Une nouvelle directive européenne, du 12 août 2013 relative aux attaques contre les systèmes d'information est entrée en vigueur le 3 septembre 2013*. Donatienne Blin, avocat au département Informatique & réseaux du cabinet Courtois Lebel, explique quelles vont être ces nouvelles règles.
Les attaques contre les systèmes d'information constituent une menace croissante au sein de l'Union et plus généralement à l'échelle mondiale. Les progrès technologiques permettent aux hackers de construire des méthodes de plus en plus sophistiquées, susceptibles de provoquer des dommages économiques considérables : interruption de l'activité de l'entreprise, perte ou altération de données confidentielles ou personnelles…
L'existence de lacunes et de disparités dans les différentes législations des Etats membres en matière d'attaques contre les systèmes d'information risque d'entraver la lutte contre la cybercriminalité et de ralentir la coopération policière et judiciaire européenne.
La directive 2013-40/UE renforce donc les mesures mises en place par la décision-cadre de 2005, avec pour objectif de lutter plus efficacement contre les attaques informatiques au niveau européen.
En synthèse, la directive fixe les règles minimales concernant la définition des infractions pénales et les sanctions pénales applicables et améliore la coopération entre les autorités compétentes des Etats membres.

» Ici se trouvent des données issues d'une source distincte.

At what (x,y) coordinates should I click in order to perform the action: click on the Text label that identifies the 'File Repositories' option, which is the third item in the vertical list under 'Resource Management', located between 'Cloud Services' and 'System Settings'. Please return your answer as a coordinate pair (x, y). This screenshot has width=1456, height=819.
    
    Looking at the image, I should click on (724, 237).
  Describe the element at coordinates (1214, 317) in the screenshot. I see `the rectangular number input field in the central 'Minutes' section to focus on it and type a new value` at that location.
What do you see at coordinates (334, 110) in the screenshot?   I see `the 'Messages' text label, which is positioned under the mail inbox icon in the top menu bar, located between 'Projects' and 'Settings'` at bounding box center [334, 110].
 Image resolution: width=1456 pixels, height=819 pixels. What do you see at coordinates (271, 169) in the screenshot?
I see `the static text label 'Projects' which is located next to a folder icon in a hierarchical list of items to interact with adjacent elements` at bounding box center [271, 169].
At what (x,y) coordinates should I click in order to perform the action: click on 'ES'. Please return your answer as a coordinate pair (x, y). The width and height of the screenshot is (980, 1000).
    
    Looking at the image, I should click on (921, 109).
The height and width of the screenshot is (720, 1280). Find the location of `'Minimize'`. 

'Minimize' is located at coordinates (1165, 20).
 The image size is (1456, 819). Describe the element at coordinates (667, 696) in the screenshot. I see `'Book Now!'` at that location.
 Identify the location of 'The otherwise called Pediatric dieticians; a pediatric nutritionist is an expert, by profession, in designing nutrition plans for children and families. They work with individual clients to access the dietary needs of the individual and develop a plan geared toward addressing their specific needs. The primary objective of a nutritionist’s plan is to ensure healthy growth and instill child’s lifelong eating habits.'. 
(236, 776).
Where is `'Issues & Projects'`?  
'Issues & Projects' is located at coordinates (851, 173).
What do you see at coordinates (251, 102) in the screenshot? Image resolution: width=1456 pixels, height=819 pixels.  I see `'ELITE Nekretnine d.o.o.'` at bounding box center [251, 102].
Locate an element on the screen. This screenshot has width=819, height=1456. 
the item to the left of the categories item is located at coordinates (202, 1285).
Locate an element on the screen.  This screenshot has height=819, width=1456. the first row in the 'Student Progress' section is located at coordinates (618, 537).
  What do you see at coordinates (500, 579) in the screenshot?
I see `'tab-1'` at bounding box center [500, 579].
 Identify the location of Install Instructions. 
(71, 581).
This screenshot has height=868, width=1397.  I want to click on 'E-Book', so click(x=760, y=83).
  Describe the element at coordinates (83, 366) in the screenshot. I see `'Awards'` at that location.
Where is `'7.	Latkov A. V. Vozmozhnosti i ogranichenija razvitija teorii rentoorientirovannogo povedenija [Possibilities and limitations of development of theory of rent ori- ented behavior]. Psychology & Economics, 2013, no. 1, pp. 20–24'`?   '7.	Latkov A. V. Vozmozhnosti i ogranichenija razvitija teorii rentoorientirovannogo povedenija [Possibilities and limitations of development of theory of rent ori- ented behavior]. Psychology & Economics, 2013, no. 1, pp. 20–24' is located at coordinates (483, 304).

Les infractions pénales mieux définies
S'agissant de la mise en place de «règles minimales», on citera :
> L'adoption de définitions communes s'agissant des éléments constitutifs des nfractions pénales suivantes (Art. 3 à 6) :
accès illégal à un système d'information
atteinte illégale à l'intégrité d'un système
atteinte illégale à l'intégrité des données
interception illégale de ces données ;
> L'incrimination de la production, de la vente et de l'obtention des outils (programmes) ou dispositifs (code d'accès) conçus pour commettre l'une de ces infractions précitées (Art.7) ;
> L'incrimination du fait «d'inciter à commettre» lesdites infractions, d'y participer ou de s'en rendre complice (Art. 8) ;
> Le principe de «sanctions effectives, proportionnées et dissuasives» à mettre en place par les Etats membres : des peines d'emprisonnement minimum sont imposées par la directive (Art.9) ;
> La présence de circonstances aggravantes en cas d'attaque de grande ampleur commise par des organisations criminelles (notamment dans le cas des réseaux dits «zombie»), en cas de préjudice grave, lorsque les attaques sont menées contre une «infrastructure critique» d'un état membre, ou encore en cas d'usurpation d'identité numérique (Art.9) ;
> La mise en cause de la responsabilité et la sanction des personnes morales, lorsque les infractions sont commises pour leur compte par toute personne qui exerce un pouvoir de direction (Art.10) ;
> La responsabilité et la sanction des personnes morales, lorsque «l'absence de surveillance et de contrôle» aura rendu possible l'une des infractions précitées commise pour son compte par ses salariés (Art.10 et 11).
La directive insiste en effet sur le fait qu'il est nécessaire de «garantir des niveaux de protection appropriés contre les menaces et les vulnérabilités pouvant être raisonnablement identifiées» : la responsabilité de la personne morale devra donc être engagée dès lors que celle-ci n'a pas, «de toute évidence», assuré un niveau de protection suffisant contre les cyberattaques commises pour son compte (Considérant 26).
Des dispositions contraignantes pour les entreprises
Les dispositions des articles 10 et 11 sont donc particulièrement contraignantes à l'égard des entreprises, à qui il revient d'apporter la preuve de leurs diligences en matière de surveillance et de protection contre les cyberattaques commises par leurs propres salariés. Pour s'exonérer de leur responsabilité, celles-ci devront donc démontrer cumulativement :
> Que la vulnérabilité ou la menace ne pouvait pas être raisonnablement identifiée ou anticipée (soit au regard de l'état de l'art, soit au regard des moyens déployés par l'auteur de l'attaque pour dissimuler ses actes au sein de l'entreprise) ;
> Avoir mis en œuvre en interne des mesures préventives, à la fois juridiques (dispositions spécifiques dans la charte informatique par exemple) et techniques (logiciel de surveillance et de contrôle) de protection contre les cyberattaques susceptibles d'être commises par leurs employés.
La coopération entre Etats membres est renforcée.
La France devra transposer les dispositions imposées par cette directive au plus tard le 4 septembre 2015. n
* Elle remplace et renforce une décision-cadre du Conseil de l'Union (2005/222/JAI) du 24 février 2005, qui avait déjà pour principal objectif de renforcer la coopération entre les autorités judiciaires des Etats membres grâce à un rapprochement de la législation pénale sanctionnant la cybercriminalité.